### GOAL OF THE EXERCISE
Could you copy the material word for word, starting with the line that contains "Find the location" and going on through the end of the material, with the pictures left out?

### RECORDS FOR THIS EXERCISE

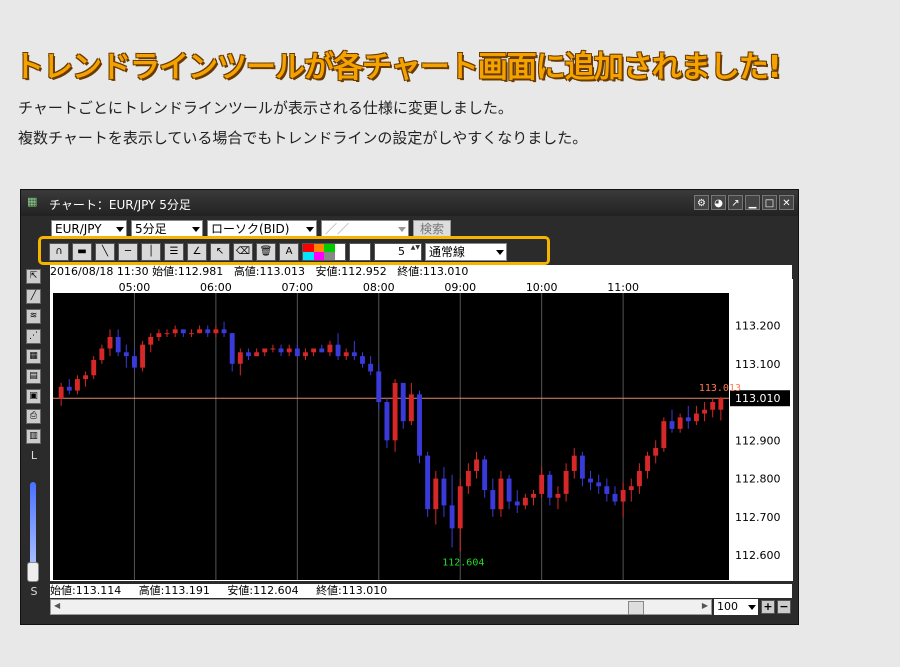  Describe the element at coordinates (278, 252) in the screenshot. I see `trendline-toolbar: ∩ ▬ ╲ ─ │ ☰ ∠ ↖ ⌫ 🗑 A 5 通常線` at that location.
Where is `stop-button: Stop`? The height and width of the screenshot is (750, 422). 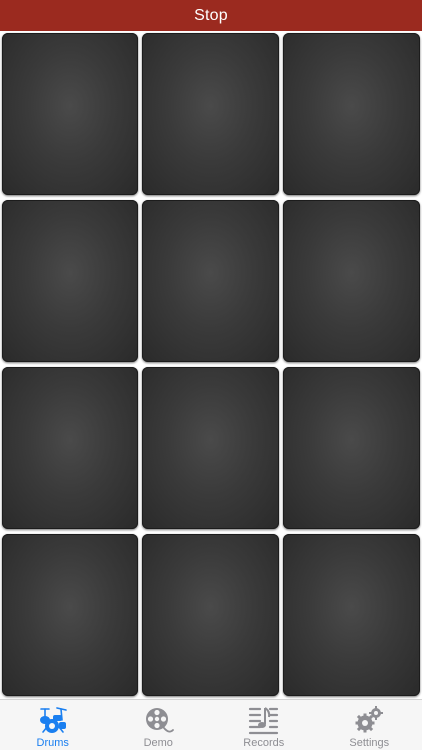 stop-button: Stop is located at coordinates (211, 16).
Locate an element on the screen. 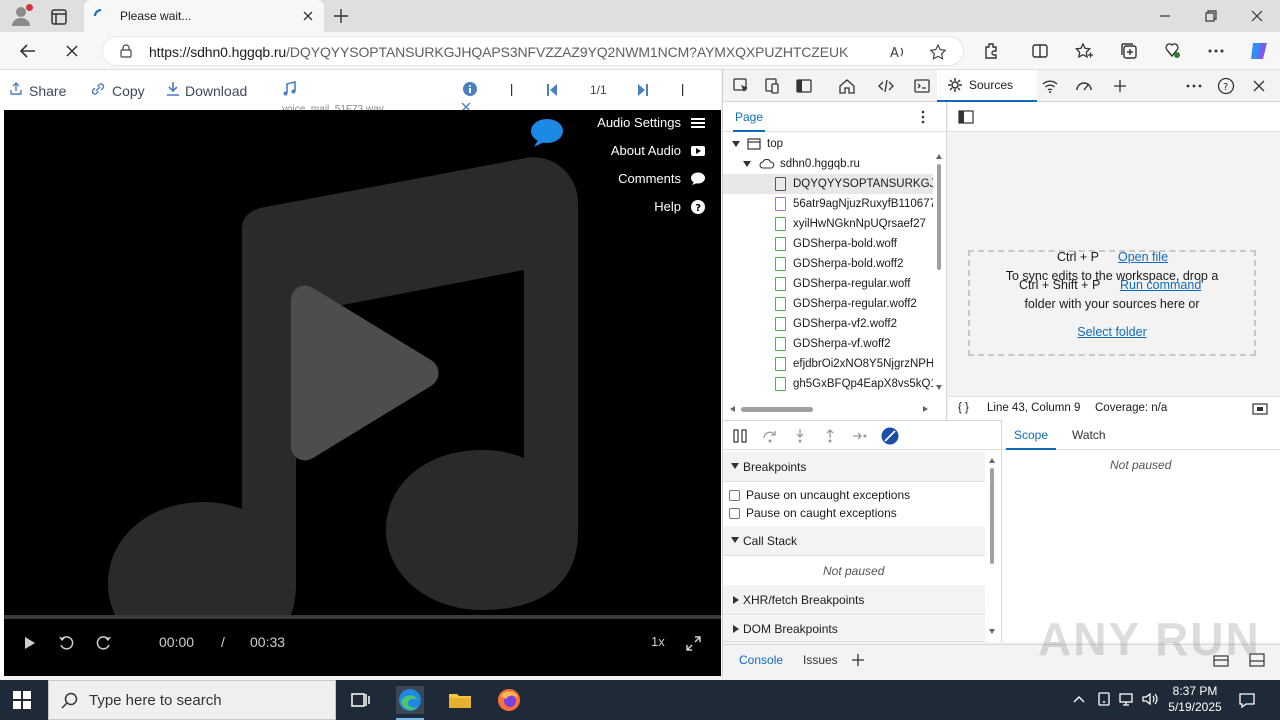 The width and height of the screenshot is (1280, 720). tab-issues: Issues is located at coordinates (820, 660).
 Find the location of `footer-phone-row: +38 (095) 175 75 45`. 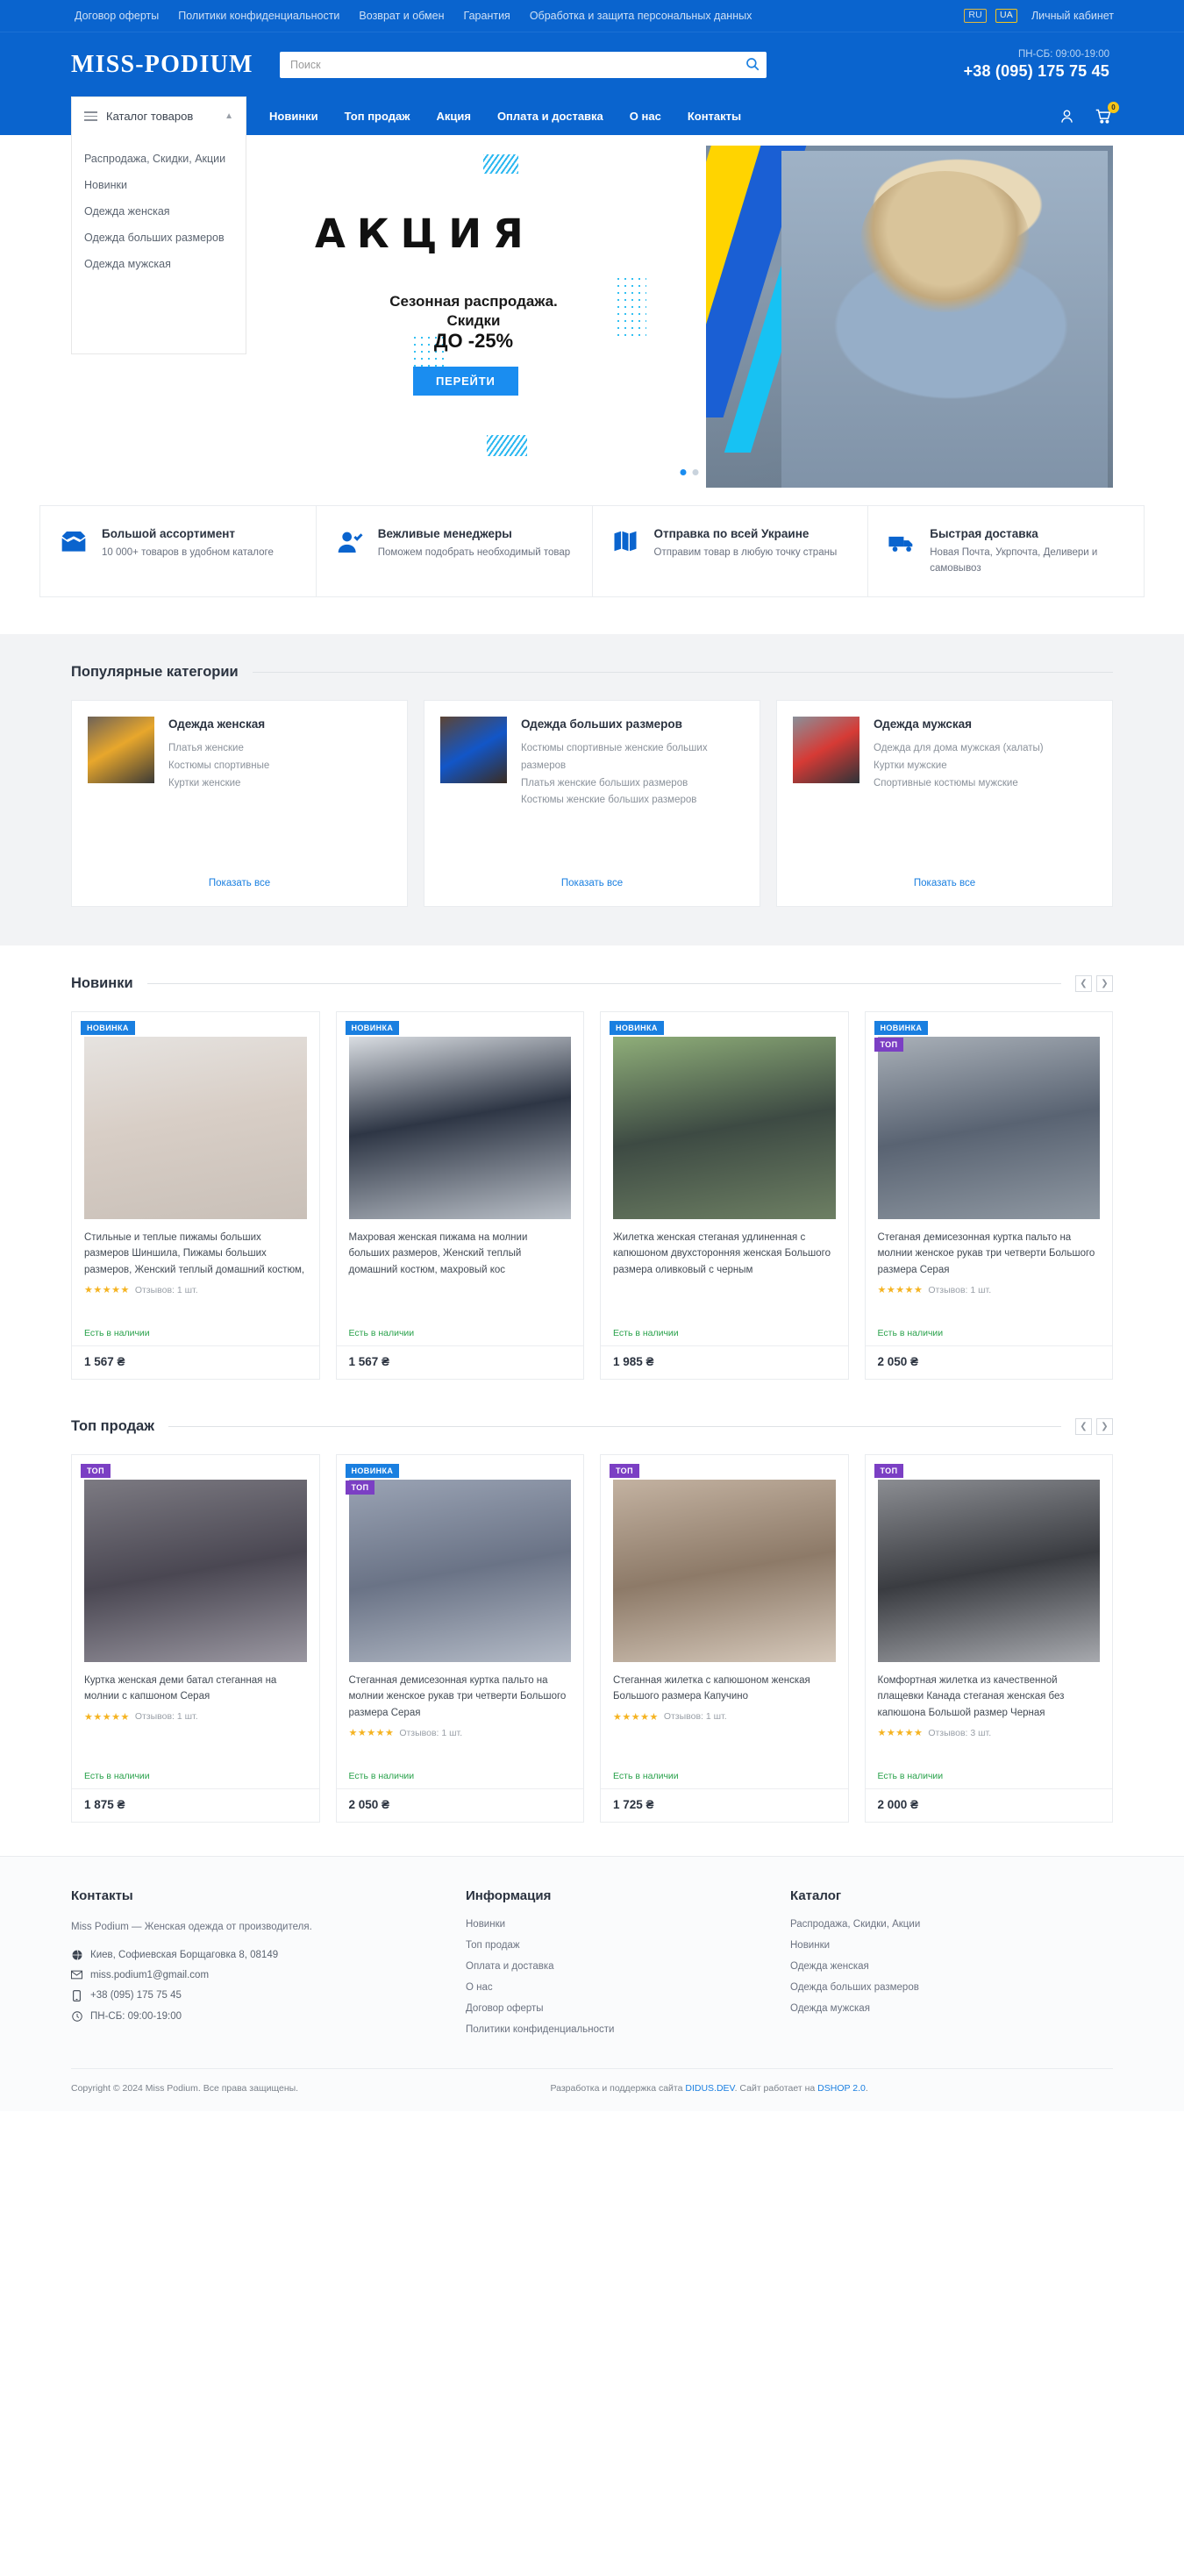

footer-phone-row: +38 (095) 175 75 45 is located at coordinates (251, 1996).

### OUTPUT OF THE EXERCISE
 Find the location of `footer-phone-row: +38 (095) 175 75 45`. 

footer-phone-row: +38 (095) 175 75 45 is located at coordinates (251, 1996).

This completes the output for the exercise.